** Opening DATA FOR THE TASK block **

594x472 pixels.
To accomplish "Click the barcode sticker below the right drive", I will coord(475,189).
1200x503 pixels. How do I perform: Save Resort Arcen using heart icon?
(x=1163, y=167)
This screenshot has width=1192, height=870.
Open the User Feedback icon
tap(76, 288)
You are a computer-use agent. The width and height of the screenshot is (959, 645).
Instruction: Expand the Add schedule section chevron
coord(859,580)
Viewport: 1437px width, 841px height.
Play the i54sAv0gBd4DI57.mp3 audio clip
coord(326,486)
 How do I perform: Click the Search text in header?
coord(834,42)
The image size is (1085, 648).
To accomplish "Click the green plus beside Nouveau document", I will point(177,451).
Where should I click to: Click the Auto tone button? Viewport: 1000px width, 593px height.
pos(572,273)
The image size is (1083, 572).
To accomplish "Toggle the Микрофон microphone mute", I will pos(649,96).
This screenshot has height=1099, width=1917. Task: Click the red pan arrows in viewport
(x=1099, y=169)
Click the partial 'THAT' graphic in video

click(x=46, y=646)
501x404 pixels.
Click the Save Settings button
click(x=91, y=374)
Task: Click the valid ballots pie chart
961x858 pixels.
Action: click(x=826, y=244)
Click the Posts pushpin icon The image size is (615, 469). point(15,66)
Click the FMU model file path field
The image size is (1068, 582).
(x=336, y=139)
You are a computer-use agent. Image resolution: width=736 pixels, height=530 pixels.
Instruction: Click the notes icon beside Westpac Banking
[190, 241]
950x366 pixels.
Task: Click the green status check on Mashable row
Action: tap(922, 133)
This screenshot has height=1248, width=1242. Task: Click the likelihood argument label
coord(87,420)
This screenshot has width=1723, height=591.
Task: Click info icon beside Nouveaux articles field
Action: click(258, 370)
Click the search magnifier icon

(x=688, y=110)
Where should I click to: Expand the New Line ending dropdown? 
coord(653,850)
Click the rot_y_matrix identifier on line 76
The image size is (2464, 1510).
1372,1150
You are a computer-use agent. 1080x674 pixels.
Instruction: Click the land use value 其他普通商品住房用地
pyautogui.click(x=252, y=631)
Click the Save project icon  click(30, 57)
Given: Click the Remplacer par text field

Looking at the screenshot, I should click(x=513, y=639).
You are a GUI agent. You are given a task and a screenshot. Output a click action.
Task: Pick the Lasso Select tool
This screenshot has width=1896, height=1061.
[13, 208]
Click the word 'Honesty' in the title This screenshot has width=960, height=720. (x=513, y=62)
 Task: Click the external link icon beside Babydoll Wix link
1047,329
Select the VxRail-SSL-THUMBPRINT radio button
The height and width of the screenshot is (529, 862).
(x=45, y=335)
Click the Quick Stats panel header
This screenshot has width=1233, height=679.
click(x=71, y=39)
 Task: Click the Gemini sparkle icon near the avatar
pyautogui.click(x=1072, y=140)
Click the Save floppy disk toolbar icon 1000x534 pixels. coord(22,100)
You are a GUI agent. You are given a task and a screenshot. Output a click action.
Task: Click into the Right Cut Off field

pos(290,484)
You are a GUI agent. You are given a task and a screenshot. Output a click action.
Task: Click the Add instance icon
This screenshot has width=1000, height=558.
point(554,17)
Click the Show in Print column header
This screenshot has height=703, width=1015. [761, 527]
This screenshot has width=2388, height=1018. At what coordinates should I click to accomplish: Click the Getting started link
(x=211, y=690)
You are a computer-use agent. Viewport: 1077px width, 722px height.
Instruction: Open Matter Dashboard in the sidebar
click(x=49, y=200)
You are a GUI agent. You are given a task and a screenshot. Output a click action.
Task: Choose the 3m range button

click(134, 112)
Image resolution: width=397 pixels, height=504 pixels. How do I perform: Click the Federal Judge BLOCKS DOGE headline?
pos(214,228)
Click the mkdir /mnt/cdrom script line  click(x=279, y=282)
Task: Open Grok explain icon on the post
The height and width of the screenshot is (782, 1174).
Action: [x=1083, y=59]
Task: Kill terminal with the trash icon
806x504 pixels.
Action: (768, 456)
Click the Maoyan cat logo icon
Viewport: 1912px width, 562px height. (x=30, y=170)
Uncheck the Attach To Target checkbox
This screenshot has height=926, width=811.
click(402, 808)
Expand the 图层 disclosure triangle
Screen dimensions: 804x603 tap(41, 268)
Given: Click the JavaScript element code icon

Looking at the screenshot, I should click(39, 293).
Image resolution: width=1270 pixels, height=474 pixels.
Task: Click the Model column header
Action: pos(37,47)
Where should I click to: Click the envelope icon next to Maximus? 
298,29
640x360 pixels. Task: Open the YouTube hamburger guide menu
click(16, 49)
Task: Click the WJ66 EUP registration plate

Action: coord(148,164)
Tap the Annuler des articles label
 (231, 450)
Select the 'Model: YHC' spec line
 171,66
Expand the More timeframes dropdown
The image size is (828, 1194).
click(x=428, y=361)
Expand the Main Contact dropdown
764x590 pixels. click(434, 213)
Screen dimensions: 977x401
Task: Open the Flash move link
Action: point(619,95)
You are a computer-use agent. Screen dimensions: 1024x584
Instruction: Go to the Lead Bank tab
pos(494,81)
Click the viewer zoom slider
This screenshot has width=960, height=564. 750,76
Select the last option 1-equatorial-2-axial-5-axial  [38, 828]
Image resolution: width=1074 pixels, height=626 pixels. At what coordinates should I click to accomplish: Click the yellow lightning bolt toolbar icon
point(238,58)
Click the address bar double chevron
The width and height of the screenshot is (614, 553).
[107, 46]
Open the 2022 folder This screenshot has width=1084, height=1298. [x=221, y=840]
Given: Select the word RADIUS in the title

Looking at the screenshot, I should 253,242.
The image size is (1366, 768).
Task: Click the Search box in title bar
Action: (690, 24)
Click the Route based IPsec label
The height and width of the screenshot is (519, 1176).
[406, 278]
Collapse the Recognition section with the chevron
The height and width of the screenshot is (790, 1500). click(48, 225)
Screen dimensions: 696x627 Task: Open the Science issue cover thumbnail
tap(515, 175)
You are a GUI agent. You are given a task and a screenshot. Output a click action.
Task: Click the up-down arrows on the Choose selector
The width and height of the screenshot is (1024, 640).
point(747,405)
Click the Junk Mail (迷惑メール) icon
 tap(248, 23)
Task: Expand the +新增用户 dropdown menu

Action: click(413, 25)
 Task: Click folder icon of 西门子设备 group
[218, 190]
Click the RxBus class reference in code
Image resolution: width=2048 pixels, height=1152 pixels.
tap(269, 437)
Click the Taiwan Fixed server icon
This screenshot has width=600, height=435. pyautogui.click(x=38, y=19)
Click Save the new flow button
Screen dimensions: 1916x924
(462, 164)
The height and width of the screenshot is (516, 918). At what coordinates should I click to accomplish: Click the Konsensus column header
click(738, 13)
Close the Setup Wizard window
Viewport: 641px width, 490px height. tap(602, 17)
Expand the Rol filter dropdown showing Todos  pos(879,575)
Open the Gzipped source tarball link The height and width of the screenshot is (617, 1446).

** Closing DATA FOR THE TASK block **

* _THE PROBLEM_
The reply should hold only the lines from the beginning of the listing above through the line with "You are a computer-use agent. 1080x674", each one written exactly as it appears.

* _COMPLETED TASK_
594x472 pixels.
To accomplish "Click the barcode sticker below the right drive", I will coord(475,189).
1200x503 pixels. How do I perform: Save Resort Arcen using heart icon?
(x=1163, y=167)
This screenshot has width=1192, height=870.
Open the User Feedback icon
tap(76, 288)
You are a computer-use agent. The width and height of the screenshot is (959, 645).
Instruction: Expand the Add schedule section chevron
coord(859,580)
Viewport: 1437px width, 841px height.
Play the i54sAv0gBd4DI57.mp3 audio clip
coord(326,486)
 How do I perform: Click the Search text in header?
coord(834,42)
The image size is (1085, 648).
To accomplish "Click the green plus beside Nouveau document", I will point(177,451).
Where should I click to: Click the Auto tone button? Viewport: 1000px width, 593px height.
pos(572,273)
The image size is (1083, 572).
To accomplish "Toggle the Микрофон microphone mute", I will pos(649,96).
This screenshot has height=1099, width=1917. Task: Click the red pan arrows in viewport
(x=1099, y=169)
Click the partial 'THAT' graphic in video

click(x=46, y=646)
501x404 pixels.
Click the Save Settings button
click(x=91, y=374)
Task: Click the valid ballots pie chart
961x858 pixels.
Action: click(x=826, y=244)
Click the Posts pushpin icon The image size is (615, 469). point(15,66)
Click the FMU model file path field
The image size is (1068, 582).
(x=336, y=139)
You are a computer-use agent. Image resolution: width=736 pixels, height=530 pixels.
Instruction: Click the notes icon beside Westpac Banking
[190, 241]
950x366 pixels.
Task: Click the green status check on Mashable row
Action: tap(922, 133)
This screenshot has height=1248, width=1242. Task: Click the likelihood argument label
coord(87,420)
This screenshot has width=1723, height=591.
Task: Click info icon beside Nouveaux articles field
Action: click(258, 370)
Click the search magnifier icon

(x=688, y=110)
Where should I click to: Expand the New Line ending dropdown? 
coord(653,850)
Click the rot_y_matrix identifier on line 76
The image size is (2464, 1510).
1372,1150
You are a computer-use agent. 1080x674 pixels.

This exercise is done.